Member of Parliament
- Incumbent
- Assumed office 23 September 2022
- Constituency: Electoral district II

Personal details
- Born: 5 August 1986 (age 40) Sinj, SR Croatia, SFR Yugoslavia
- Party: We Can! (2019–present)
- Other political affiliations: Zagreb is OURS! (2017-2025)
- Alma mater: University of Zagreb (BA, MA) Université Libre de Bruxelles (MA)

= Jelena Miloš =

Croatian politician (born 1986)

Jelena Miloš (born 5 August 1986) is a Croatian politician who is serving as a Member of Parliament since 2020. She is a member and co-founder of the green-left political platform We Can!, and the co-founder Zagreb is OURS! party.

== Biography ==
Miloš received a Master of Arts in French and English language and literature from the Faculty of Humanities and Social Sciences, University of Zagreb. She later earned a master’s degree in political science at the Université Libre de Bruxelles.
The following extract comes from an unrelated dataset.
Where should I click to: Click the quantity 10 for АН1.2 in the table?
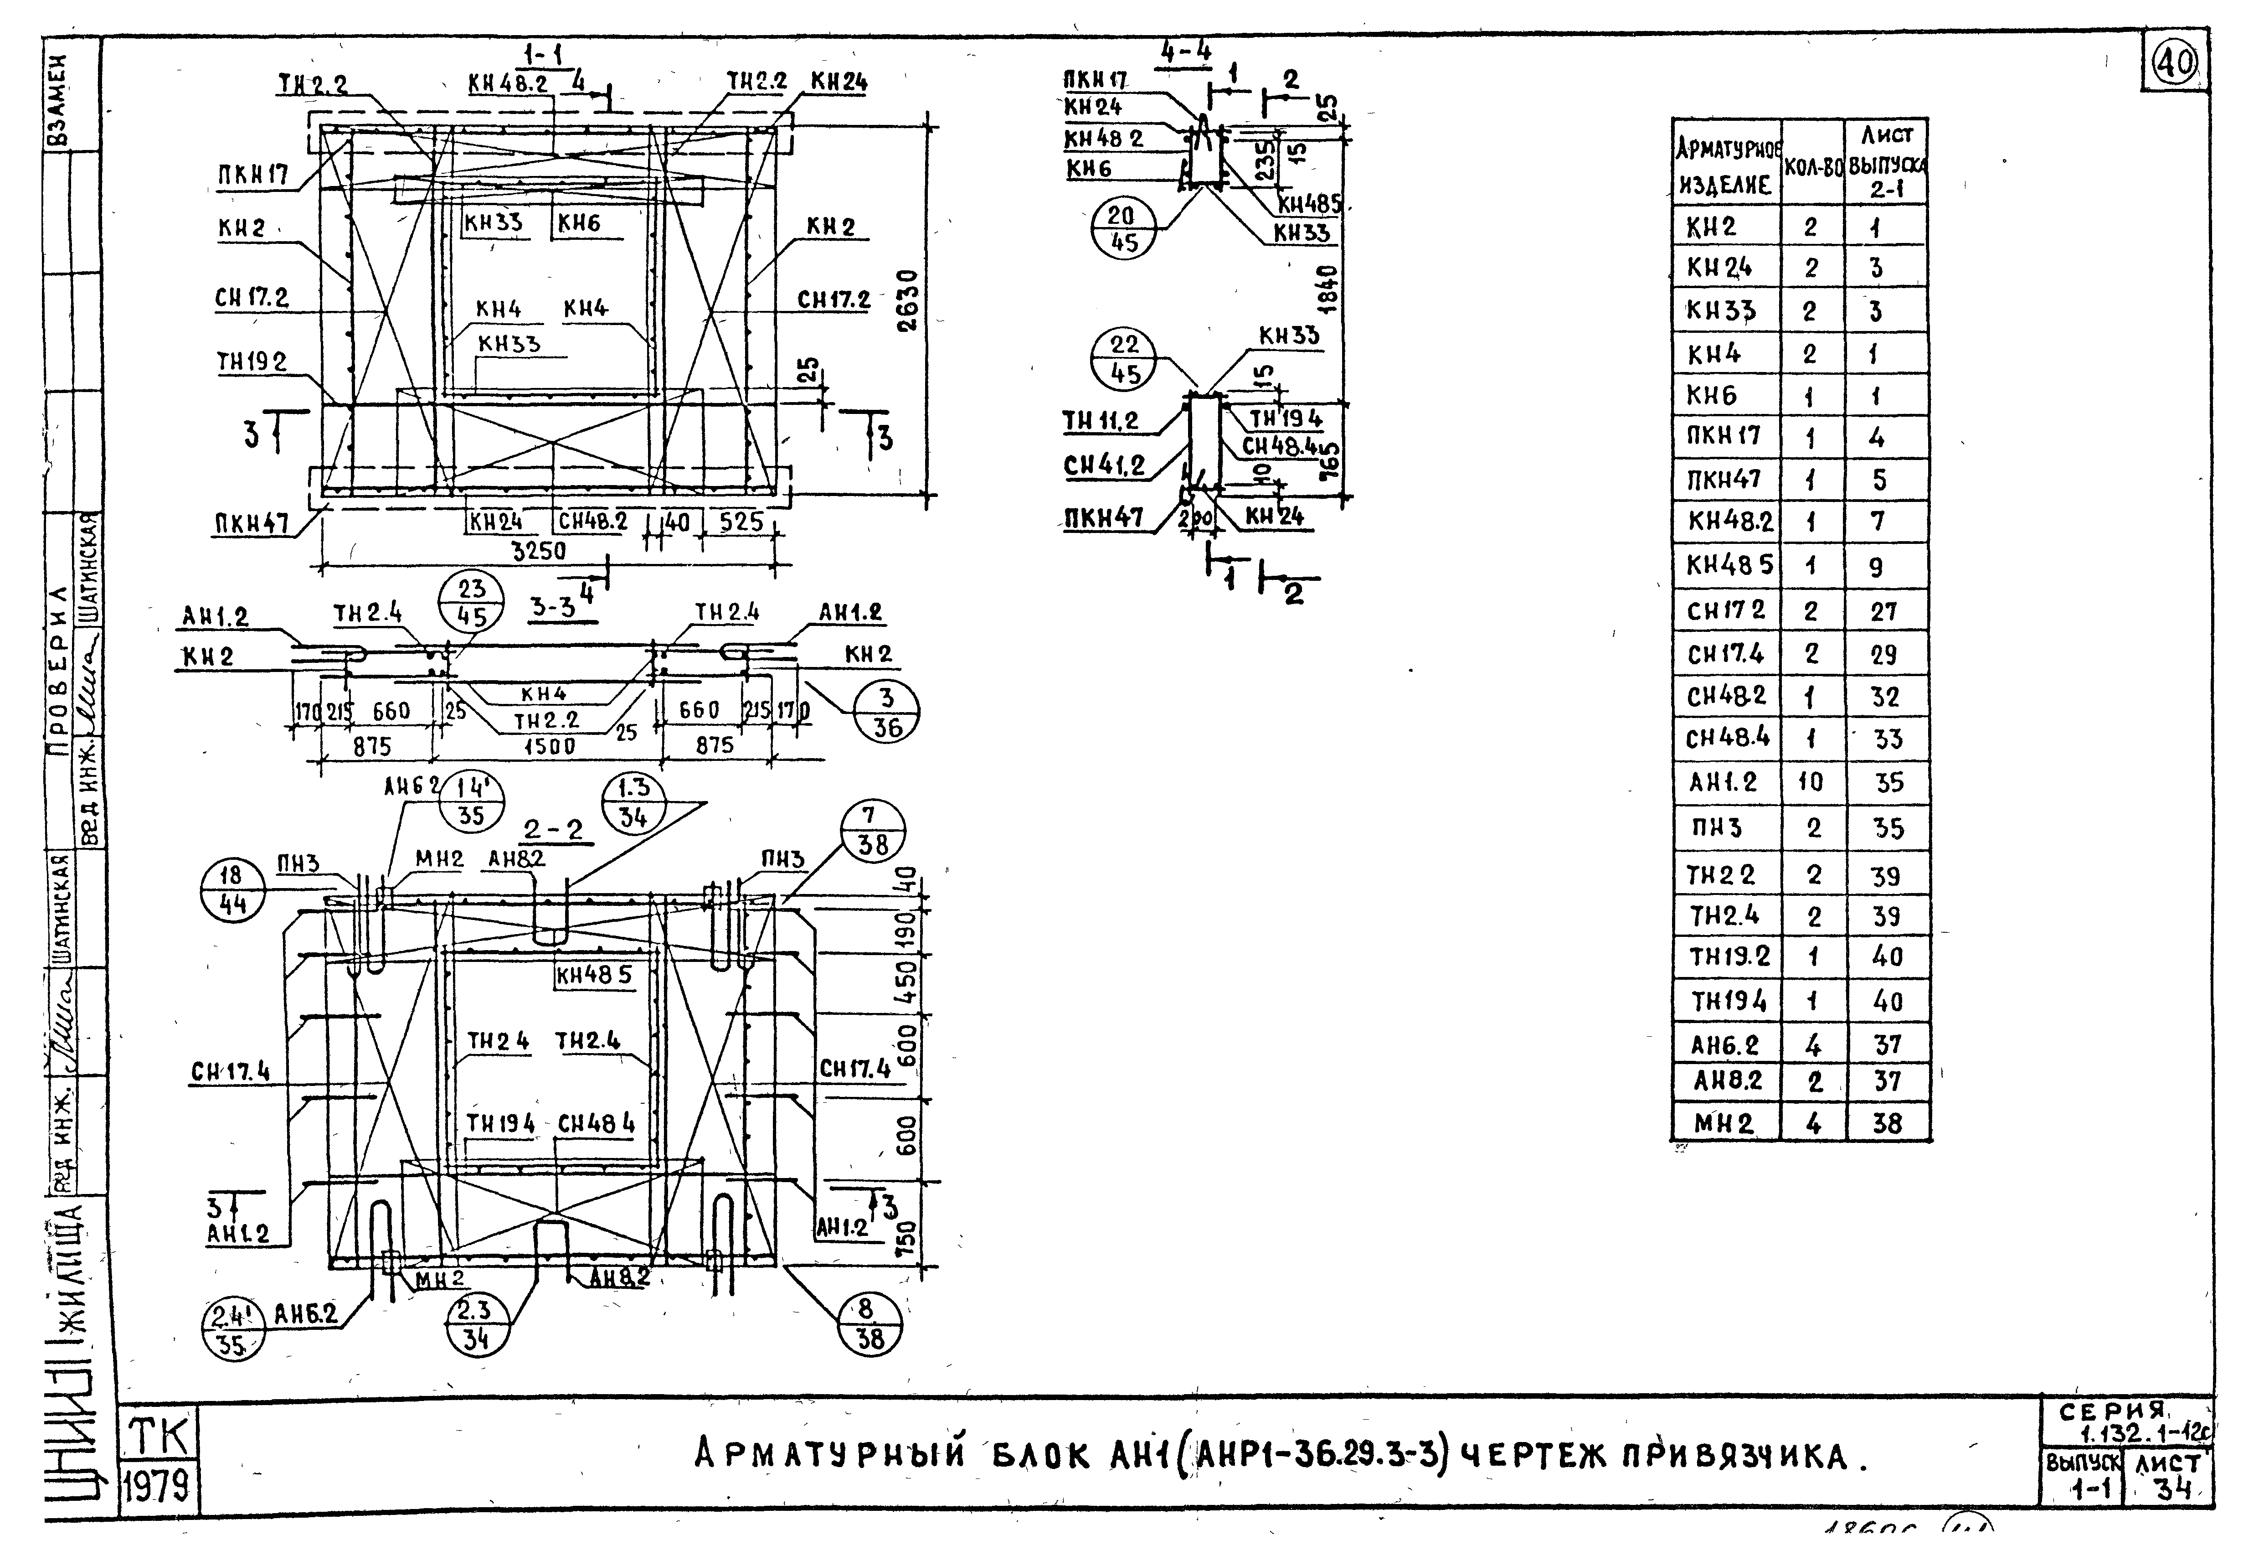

Throughout her career, she has been involved in trade unions and non-governmental organizations, working with institutions such as the Institute for Political Ecology in Zagreb and the UNI Europa trade union in Brussels.

In the 2021 local election she was elected to the Zagreb Assembly as a member of the Zagreb is OURS! party. In 2022, she entered Parliament as a deputy for Vili Matula and was re-elected in 2024, this time deputizing Danijela Dolenec.